Memoir Monday

Memoir Monday!!

This is the two year anniversary of Memoir Monday and I have to admit that it only gets better all the time. Yes, I have run across a few memoirs that I haven’t enjoyed and more than one that I couldn’t bring myself to finish, but it’s still a favorite feature.

I enjoy getting a chance to showcase real women’s stories. This is important for a lot of reasons, the two that stand out most are that women’s lives vary greatly and that we do a lot more than we get credit for historically. That may sound like the same thing, but I assure you that it isn’t. Also, biographies are great but they are only as great as the perception of the person writing them. A memoir, or autobiography, has the subject’s own voice and perspective. The stories in their lives that they feel is important, not what someone else has decided. I know that others can sometimes see a little into the things that shape us in ways that we miss, but you get the idea.

It does make me work a little harder during WIT Month, but that’s also well worth it. I do want to have read the world one day. Alas, those kinds of goals along with having read the women Nobel recipients are the goals reserved for one day. One day when I have more time to read. One day when I have more ability to find these books. I don’t know when one day will happen, but I know that I squeak closer to these goals at a snail’s pace and if one day never materializes, I’ll at least have some small measure of accomplishment.

Of all, the memoirs I’ve read, there are a few that I continue to come back to and that I think of regularly. I’ve also noticed a trend that I don’t like reading on the same subject much when it comes to memoirs. Like, I appreciate books about people improving their lives, but I’ve read enough of them now that I think the pattern is pretty well proven and I just can’t anymore.
----
Job 1 -
Answer these about the Memoir Monday post:
(a) Which anniversary of Memoir Monday does the post mark?
(b) According to the post, what does a memoir or autobiography have that a biography may not?
(c) During which month does the writer have to work a little harder?
Job 2 - Please repeat the part of the Memoir Monday post starting with "Of all, the" and going on through "just can’t anymore.".
----
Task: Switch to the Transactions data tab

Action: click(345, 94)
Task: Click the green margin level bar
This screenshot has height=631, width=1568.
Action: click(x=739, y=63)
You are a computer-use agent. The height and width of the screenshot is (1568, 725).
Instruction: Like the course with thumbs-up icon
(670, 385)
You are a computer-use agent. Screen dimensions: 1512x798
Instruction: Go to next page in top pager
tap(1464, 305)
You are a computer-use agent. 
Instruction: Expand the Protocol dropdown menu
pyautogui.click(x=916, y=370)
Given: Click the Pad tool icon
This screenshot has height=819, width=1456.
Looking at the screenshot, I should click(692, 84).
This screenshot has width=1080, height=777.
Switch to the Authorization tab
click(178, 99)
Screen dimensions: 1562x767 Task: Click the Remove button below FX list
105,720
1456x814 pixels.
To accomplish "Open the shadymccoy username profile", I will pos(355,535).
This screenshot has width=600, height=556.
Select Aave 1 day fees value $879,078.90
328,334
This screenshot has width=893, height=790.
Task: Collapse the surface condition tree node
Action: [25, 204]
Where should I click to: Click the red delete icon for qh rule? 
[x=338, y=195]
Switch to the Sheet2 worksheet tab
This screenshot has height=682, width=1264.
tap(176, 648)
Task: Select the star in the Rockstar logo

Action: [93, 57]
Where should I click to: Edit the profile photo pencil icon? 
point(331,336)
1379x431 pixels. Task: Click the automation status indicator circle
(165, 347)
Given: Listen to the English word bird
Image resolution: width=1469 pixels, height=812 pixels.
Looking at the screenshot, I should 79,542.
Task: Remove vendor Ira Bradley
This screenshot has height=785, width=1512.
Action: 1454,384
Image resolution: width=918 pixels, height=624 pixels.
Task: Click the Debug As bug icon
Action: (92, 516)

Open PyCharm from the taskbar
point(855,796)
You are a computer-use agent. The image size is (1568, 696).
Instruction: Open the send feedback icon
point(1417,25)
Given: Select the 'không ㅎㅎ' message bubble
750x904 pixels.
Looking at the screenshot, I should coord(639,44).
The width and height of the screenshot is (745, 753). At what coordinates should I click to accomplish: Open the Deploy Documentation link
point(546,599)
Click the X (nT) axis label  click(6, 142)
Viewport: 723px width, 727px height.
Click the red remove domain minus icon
----
Exercise solution 1 -
(a) The two-year anniversary.
(b) The subject's own voice and perspective.
(c) WIT Month.

Exercise solution 2 -
Of all, the memoirs I’ve read, there are a few that I continue to come back to and that I think of regularly. I’ve also noticed a trend that I don’t like reading on the same subject much when it comes to memoirs. Like, I appreciate books about people improving their lives, but I’ve read enough of them now that I think the pattern is pretty well proven and I just can’t anymore.